- **WHAT THE TASK ASKS**
Report every line of the data that includes "cell".
★ ★ ★
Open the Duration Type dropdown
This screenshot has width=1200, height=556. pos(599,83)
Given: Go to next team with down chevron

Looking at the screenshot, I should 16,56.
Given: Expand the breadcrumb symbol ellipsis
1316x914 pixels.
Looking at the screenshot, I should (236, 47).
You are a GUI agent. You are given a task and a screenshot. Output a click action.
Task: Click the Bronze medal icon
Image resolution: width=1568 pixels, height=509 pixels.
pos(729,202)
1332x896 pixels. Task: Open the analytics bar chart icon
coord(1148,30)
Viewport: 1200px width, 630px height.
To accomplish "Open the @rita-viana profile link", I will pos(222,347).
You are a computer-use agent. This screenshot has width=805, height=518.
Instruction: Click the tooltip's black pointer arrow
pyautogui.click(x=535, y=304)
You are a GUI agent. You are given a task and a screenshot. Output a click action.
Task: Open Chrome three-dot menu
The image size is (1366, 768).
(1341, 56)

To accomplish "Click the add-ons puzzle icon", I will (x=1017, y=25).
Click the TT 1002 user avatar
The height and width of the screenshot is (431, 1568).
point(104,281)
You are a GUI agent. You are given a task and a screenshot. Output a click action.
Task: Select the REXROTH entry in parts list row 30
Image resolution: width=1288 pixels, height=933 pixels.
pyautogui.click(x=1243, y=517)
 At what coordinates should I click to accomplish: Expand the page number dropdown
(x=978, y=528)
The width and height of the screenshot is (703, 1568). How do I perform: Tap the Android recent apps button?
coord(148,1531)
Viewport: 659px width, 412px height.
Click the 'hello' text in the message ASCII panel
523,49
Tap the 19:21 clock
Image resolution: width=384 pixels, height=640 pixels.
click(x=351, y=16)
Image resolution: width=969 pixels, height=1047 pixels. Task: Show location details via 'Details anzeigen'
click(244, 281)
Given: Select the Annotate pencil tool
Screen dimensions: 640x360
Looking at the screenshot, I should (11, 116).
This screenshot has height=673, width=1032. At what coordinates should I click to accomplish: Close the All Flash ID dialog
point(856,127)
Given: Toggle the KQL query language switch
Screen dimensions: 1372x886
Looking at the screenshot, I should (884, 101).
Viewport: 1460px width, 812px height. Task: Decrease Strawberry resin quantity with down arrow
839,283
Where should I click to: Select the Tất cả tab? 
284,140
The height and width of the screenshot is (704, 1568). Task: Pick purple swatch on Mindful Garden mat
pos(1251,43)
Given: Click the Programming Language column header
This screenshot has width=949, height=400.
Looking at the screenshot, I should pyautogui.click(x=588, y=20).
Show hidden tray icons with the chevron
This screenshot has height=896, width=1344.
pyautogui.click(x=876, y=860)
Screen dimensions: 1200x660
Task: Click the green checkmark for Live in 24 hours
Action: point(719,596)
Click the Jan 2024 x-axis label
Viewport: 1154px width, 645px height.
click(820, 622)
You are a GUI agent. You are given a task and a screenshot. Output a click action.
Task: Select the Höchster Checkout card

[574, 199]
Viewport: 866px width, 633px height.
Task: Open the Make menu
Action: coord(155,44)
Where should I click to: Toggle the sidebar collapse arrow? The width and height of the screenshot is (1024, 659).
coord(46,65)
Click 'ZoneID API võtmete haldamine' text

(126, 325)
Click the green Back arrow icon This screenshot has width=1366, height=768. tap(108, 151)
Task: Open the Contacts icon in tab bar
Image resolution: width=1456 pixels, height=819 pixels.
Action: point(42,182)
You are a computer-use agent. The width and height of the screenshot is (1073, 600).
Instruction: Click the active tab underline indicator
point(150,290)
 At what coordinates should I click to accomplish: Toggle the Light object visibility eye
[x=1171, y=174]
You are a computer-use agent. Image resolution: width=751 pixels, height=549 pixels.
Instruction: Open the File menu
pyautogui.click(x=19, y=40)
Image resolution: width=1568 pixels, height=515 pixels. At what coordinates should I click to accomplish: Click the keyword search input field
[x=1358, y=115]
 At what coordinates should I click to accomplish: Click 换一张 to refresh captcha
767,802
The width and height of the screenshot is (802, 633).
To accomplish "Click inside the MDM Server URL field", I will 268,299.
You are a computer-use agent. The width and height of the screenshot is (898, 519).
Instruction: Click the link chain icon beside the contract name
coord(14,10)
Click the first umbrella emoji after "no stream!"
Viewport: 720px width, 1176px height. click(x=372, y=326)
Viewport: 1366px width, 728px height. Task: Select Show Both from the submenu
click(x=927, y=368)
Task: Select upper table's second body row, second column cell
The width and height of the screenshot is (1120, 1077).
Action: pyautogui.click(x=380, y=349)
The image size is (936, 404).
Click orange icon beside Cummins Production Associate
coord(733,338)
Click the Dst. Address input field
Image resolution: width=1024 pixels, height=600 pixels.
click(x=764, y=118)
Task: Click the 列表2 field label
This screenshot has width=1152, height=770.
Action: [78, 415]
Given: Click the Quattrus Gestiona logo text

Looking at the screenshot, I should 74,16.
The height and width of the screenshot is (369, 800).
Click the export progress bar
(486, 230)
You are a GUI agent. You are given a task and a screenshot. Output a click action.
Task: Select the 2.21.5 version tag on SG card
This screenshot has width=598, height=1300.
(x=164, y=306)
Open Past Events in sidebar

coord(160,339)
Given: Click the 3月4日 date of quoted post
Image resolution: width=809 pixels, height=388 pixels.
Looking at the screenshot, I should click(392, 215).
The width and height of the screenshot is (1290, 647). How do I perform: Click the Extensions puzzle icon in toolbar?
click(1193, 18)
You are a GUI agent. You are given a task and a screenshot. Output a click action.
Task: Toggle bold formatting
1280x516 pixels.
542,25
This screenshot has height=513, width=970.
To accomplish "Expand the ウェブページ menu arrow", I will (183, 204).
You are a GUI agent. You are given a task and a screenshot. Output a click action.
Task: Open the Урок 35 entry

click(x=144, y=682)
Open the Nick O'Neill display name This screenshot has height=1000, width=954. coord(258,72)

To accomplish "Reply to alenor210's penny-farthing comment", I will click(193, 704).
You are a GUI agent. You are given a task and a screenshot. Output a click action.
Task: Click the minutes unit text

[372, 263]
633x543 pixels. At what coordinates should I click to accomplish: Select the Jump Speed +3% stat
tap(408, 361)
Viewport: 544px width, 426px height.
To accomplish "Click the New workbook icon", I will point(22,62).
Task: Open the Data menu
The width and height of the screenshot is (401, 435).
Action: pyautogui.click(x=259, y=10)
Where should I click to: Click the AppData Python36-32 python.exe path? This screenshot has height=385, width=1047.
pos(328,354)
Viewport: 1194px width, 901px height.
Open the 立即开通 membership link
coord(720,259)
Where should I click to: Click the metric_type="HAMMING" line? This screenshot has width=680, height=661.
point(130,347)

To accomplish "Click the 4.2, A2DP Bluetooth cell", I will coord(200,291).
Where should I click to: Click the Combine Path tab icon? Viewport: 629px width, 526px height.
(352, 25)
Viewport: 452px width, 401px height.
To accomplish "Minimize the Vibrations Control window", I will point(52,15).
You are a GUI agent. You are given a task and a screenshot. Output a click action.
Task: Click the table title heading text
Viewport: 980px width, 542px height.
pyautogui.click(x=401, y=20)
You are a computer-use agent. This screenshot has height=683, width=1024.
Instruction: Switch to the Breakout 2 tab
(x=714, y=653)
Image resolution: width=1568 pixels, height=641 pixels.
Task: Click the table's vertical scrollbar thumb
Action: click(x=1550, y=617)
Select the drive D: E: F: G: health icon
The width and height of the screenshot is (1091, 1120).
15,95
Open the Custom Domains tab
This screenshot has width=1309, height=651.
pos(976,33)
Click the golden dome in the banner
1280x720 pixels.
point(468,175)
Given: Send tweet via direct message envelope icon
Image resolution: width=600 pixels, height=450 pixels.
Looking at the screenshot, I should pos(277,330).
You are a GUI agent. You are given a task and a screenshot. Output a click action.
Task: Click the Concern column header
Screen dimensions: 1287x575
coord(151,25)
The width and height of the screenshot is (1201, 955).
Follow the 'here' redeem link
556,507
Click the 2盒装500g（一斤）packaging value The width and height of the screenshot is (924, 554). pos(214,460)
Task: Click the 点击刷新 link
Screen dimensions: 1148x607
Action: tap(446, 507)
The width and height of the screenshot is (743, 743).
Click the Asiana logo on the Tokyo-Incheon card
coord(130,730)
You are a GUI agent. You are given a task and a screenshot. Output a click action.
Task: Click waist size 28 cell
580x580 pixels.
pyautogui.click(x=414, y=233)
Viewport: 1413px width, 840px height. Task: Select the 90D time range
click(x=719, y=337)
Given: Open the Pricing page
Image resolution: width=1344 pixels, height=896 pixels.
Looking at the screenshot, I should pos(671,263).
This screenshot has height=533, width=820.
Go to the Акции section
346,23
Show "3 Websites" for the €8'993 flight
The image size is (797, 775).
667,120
★ ★ ★
- **SOLUTION TO THE PROBLEM**
Task: Select upper table's second body row, second column cell
To accomplish "Click the 4.2, A2DP Bluetooth cell", I will coord(200,291).
Task: Click waist size 28 cell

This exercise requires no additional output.